▸ **What the task asks**:
Return every record below exactly as given.
◆ ◆ ◆ ◆
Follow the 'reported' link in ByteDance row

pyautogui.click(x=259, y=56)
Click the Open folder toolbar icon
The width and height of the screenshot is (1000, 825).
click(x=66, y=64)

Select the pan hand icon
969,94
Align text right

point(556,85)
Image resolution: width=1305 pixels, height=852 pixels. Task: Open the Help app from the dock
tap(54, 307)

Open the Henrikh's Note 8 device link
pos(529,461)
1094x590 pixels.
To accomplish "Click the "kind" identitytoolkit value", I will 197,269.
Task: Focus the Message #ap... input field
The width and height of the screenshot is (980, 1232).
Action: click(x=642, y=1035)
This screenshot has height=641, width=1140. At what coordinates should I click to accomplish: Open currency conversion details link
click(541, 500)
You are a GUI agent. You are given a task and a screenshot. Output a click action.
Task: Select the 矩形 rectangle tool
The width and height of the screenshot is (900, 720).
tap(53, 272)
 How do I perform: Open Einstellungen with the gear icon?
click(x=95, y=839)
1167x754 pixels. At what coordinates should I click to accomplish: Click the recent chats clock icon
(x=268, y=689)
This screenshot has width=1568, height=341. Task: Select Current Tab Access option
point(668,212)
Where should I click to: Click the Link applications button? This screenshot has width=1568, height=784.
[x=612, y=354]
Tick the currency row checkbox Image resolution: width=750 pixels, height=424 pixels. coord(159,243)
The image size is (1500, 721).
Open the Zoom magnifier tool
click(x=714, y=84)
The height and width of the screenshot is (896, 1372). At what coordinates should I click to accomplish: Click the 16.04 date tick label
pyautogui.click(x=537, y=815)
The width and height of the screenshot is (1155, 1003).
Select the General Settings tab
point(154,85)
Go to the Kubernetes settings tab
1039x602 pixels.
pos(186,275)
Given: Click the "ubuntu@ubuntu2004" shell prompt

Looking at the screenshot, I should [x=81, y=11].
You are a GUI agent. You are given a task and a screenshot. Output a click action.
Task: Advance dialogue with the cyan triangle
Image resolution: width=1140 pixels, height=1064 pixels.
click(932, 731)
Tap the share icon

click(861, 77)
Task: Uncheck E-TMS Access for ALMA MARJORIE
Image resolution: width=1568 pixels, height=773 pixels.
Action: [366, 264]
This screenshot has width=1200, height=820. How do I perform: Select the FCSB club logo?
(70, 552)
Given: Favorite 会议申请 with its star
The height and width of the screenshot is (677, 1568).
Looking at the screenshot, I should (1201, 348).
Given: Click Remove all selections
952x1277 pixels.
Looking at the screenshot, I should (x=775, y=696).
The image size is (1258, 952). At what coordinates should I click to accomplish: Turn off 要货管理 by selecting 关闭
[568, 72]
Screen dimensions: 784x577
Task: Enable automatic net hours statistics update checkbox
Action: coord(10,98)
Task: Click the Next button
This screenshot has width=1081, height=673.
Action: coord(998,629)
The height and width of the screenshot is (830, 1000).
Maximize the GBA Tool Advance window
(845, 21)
◆ ◆ ◆ ◆
▸ **Expected output**:
Follow the 'reported' link in ByteDance row

pyautogui.click(x=259, y=56)
Click the Open folder toolbar icon
The width and height of the screenshot is (1000, 825).
click(x=66, y=64)

Select the pan hand icon
969,94
Align text right

point(556,85)
Image resolution: width=1305 pixels, height=852 pixels. Task: Open the Help app from the dock
tap(54, 307)

Open the Henrikh's Note 8 device link
pos(529,461)
1094x590 pixels.
To accomplish "Click the "kind" identitytoolkit value", I will 197,269.
Task: Focus the Message #ap... input field
The width and height of the screenshot is (980, 1232).
Action: click(x=642, y=1035)
This screenshot has height=641, width=1140. At what coordinates should I click to accomplish: Open currency conversion details link
click(541, 500)
You are a GUI agent. You are given a task and a screenshot. Output a click action.
Task: Select the 矩形 rectangle tool
The width and height of the screenshot is (900, 720).
tap(53, 272)
 How do I perform: Open Einstellungen with the gear icon?
click(x=95, y=839)
1167x754 pixels. At what coordinates should I click to accomplish: Click the recent chats clock icon
(x=268, y=689)
This screenshot has width=1568, height=341. Task: Select Current Tab Access option
point(668,212)
Where should I click to: Click the Link applications button? This screenshot has width=1568, height=784.
[x=612, y=354]
Tick the currency row checkbox Image resolution: width=750 pixels, height=424 pixels. coord(159,243)
The image size is (1500, 721).
Open the Zoom magnifier tool
click(x=714, y=84)
The height and width of the screenshot is (896, 1372). At what coordinates should I click to accomplish: Click the 16.04 date tick label
pyautogui.click(x=537, y=815)
The width and height of the screenshot is (1155, 1003).
Select the General Settings tab
point(154,85)
Go to the Kubernetes settings tab
1039x602 pixels.
pos(186,275)
Given: Click the "ubuntu@ubuntu2004" shell prompt

Looking at the screenshot, I should [x=81, y=11].
You are a GUI agent. You are given a task and a screenshot. Output a click action.
Task: Advance dialogue with the cyan triangle
Image resolution: width=1140 pixels, height=1064 pixels.
click(932, 731)
Tap the share icon

click(861, 77)
Task: Uncheck E-TMS Access for ALMA MARJORIE
Image resolution: width=1568 pixels, height=773 pixels.
Action: [366, 264]
This screenshot has width=1200, height=820. How do I perform: Select the FCSB club logo?
(70, 552)
Given: Favorite 会议申请 with its star
The height and width of the screenshot is (677, 1568).
Looking at the screenshot, I should (1201, 348).
Given: Click Remove all selections
952x1277 pixels.
Looking at the screenshot, I should (x=775, y=696).
The image size is (1258, 952). At what coordinates should I click to accomplish: Turn off 要货管理 by selecting 关闭
[568, 72]
Screen dimensions: 784x577
Task: Enable automatic net hours statistics update checkbox
Action: coord(10,98)
Task: Click the Next button
This screenshot has width=1081, height=673.
Action: coord(998,629)
The height and width of the screenshot is (830, 1000).
Maximize the GBA Tool Advance window
(845, 21)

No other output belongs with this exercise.